Now, some wargamers have remarked that they don't "get" Spencer Smiths, and others have complained that the castings are crude by today's standards. Well, all I can say to that is don't be too quick to judge, and as a result shortchange, these neat old figures. Sure, the (now metal) castings are not as finely detailed as, say, Frank Hammond's Minden line, or any number of other more current figure ranges. But, SSM's are quick to paint and look impressive when massed into large units. You can't argue with that. Those of you with an interest should take a look at Phill Olley's Classic Wargaming blog (link at lower right of this page), to see the impressive results he has achieved with SSM figures. Finally, even with rising metal prices, SSM figures are economical for the wargamer mindful of such things. And I'll eventually add a unit or two of SSM infantry to the Grand Duchy of Stollen collection once my two basic Sittangbad-sized forces are done for both nostalgic and economic factors .
If you are concerned about adding some definition to your SSM figures, you can do that in a couple of ways.
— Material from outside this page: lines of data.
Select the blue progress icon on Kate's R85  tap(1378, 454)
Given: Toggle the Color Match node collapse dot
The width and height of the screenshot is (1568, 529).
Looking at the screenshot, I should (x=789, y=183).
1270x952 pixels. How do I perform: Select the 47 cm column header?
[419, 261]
One method is to base- or undercoat in black and then carefully leave black lines showing between arms, legs, crossbelts, etc, something I do with all of my figures regardless of brand. For the SSM figures, this particular technique will really help make the detail that is present, or any additional detail you paint in, stand out markedly. An even more old school way to get a similar effect is through actual black lining with a small brush and thinned black paint or ink. I like to use a Leow-Cornell 001 spotter when I do this with my personality figures.
However, such painstaking work is not the only way to add blacklining to your SSM figures. Rob Grace, who is assembling his own Sittangbad-sized forces made up entirely of specially comissioned variant SSM figures, wrote to me with his own tip for effective black lining. Here's what Rob has to say on the matter:
"Reading your comment about black outlining on General Buttinski I thought I'd pass on how I do it: I use a pen! I've tried a few but only recommend a 0.1 or 0.3 "Edding 1800 Profipen" depending on how fine a line I want. You need to make sure the paint is really dry before you use them or it seems to clog them up, but they cover really well and don't run when varnished (I spray first followed by a brush applied coat). I've tried a variety of other pens but they all seem to run with the varnish and require a lot of retouching."
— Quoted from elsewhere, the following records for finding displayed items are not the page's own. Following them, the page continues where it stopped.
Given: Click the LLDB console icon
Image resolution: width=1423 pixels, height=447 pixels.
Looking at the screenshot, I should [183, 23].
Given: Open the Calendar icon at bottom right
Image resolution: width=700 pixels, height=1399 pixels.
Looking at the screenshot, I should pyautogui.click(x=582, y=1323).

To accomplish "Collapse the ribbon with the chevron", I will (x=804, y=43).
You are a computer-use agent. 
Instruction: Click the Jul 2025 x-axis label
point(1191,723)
Thanks Rob! I'll have to visit my local artists' supply shop for a suitable pen and give your method a try the next time I sit down to do genuine black lining here in Zum Stollenkeller. By the way, the rest of you Stollen regulars can see some of Rob's beautiful work, if you have not already, by visiting the gallery section of the Spencer Smith Miniatures website. Find the link by scrolling down this page and looking for it on the righthand side in my own links section.
Oh, and returning to Holger Eriksson figures for a moment, once I get the current crop of Huzzah infantry all finished, I have a regiment of 30 Holger Eriksson dragoons in the painting queue, which I'll tackle this summer. I had Peter Johnstone send these to me in Germany last summer, when the Grand Duchess and I were again in Berlin for several weeks. And needless to say, I cannot wait to start on those. Chaaaaaaarge!